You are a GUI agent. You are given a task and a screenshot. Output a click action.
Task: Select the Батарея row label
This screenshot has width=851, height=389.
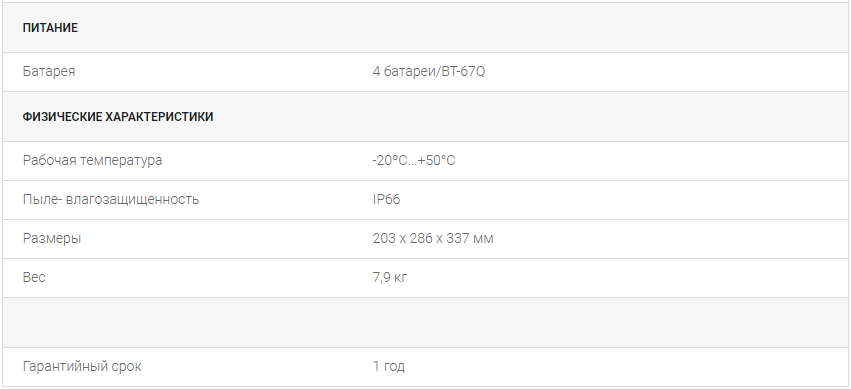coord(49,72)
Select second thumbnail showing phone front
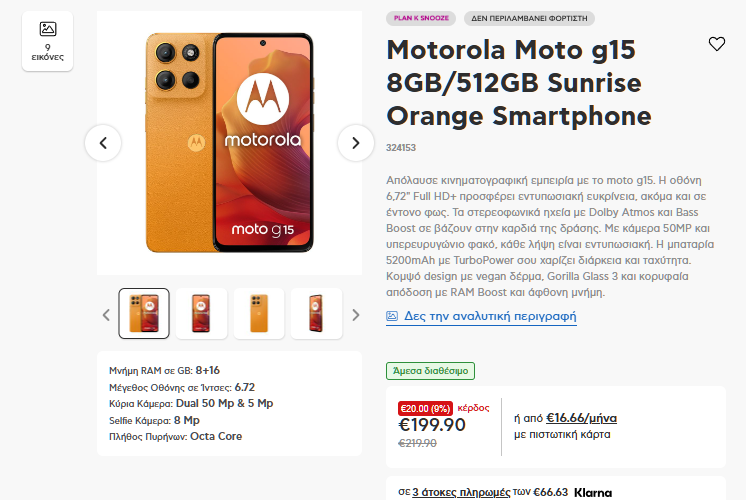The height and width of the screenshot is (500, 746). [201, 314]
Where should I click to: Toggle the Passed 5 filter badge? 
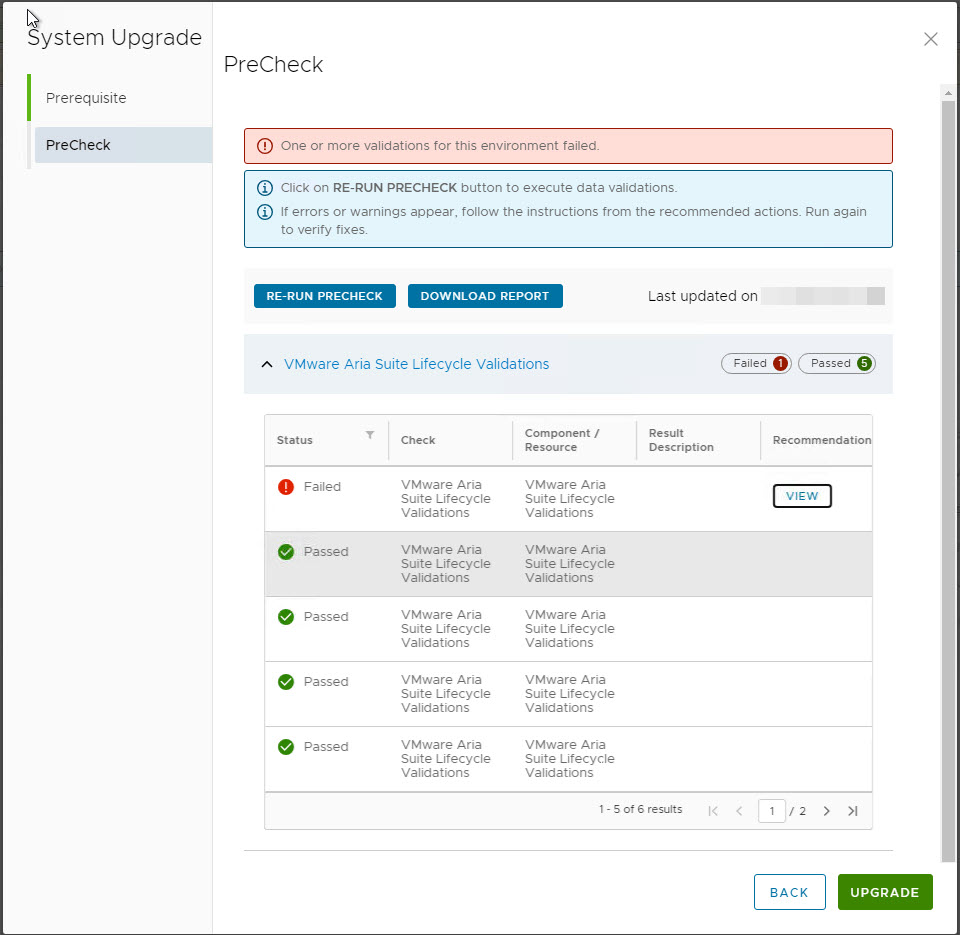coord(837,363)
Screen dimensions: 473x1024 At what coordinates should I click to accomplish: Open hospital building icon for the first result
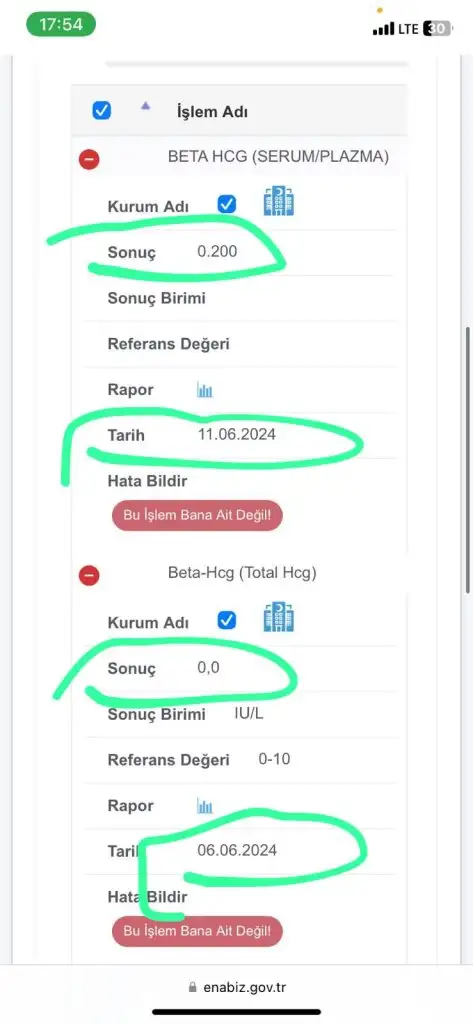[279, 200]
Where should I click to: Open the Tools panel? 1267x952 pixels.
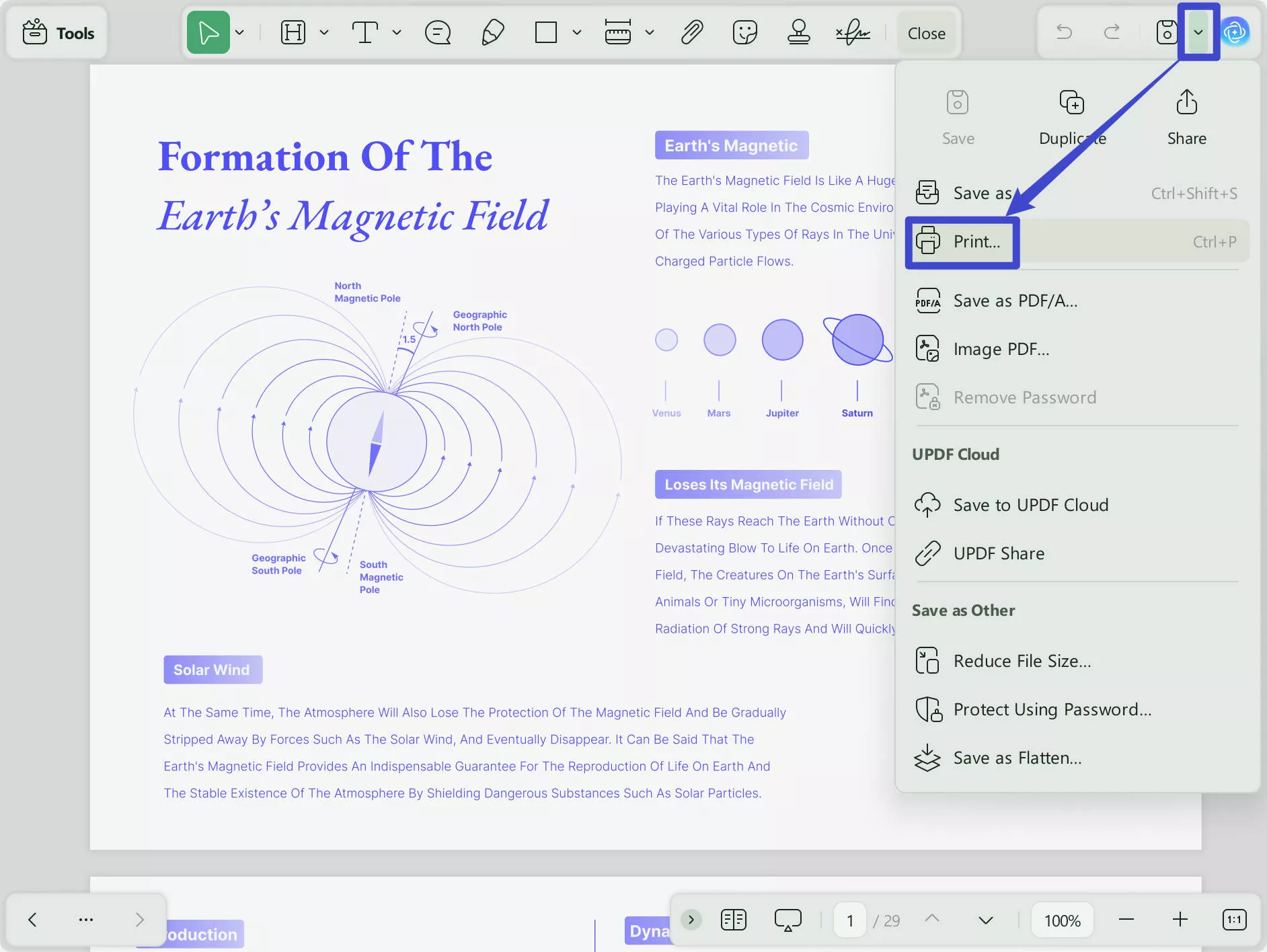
--
Set task
Replace every "click" in the listing with "tap" and reproduce the listing with nothing else changed, leaving out the pictures.

Full response
You are a GUI agent. You are given a task and a screenshot. Output a tap action.
Task: Select the Батарея row label
This screenshot has width=851, height=389.
coord(49,72)
Select second thumbnail showing phone front
The height and width of the screenshot is (500, 746). [201, 314]
Where should I tap to: Toggle the Passed 5 filter badge? 
coord(837,363)
Screen dimensions: 473x1024 At what coordinates should I tap to accomplish: Open hospital building icon for the first result
[279, 200]
Where should I tap to: Open the Tools panel? 1267x952 pixels.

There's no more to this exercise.